» **To do**: Count the rows below that contain the word "pixels", and reply with that number only.

>> START Input material

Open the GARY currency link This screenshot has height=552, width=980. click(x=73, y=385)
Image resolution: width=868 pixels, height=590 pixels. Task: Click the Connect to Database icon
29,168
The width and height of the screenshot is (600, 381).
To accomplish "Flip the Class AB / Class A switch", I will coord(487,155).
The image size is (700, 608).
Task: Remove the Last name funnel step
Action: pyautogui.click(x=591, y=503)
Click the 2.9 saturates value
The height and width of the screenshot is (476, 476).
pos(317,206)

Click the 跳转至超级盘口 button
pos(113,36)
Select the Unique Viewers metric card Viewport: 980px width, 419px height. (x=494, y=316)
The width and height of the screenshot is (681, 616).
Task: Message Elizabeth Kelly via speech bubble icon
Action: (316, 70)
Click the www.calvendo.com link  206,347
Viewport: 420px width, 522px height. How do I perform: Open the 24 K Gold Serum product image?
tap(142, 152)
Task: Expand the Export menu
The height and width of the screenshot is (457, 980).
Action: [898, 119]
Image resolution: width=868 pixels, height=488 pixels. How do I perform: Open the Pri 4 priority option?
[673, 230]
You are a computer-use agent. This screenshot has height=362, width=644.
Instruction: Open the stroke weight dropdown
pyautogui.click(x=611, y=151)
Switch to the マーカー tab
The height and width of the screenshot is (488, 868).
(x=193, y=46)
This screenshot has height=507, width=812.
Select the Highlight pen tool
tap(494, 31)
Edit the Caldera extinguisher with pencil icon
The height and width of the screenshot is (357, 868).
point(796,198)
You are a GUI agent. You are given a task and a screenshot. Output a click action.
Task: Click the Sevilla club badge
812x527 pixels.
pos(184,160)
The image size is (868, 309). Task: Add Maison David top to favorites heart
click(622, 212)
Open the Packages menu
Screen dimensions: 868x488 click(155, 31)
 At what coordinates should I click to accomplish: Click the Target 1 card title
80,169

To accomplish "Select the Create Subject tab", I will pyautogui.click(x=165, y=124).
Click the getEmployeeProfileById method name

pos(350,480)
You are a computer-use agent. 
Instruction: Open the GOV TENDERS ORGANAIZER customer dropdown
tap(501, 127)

>> END Input material

» **Task result**: 3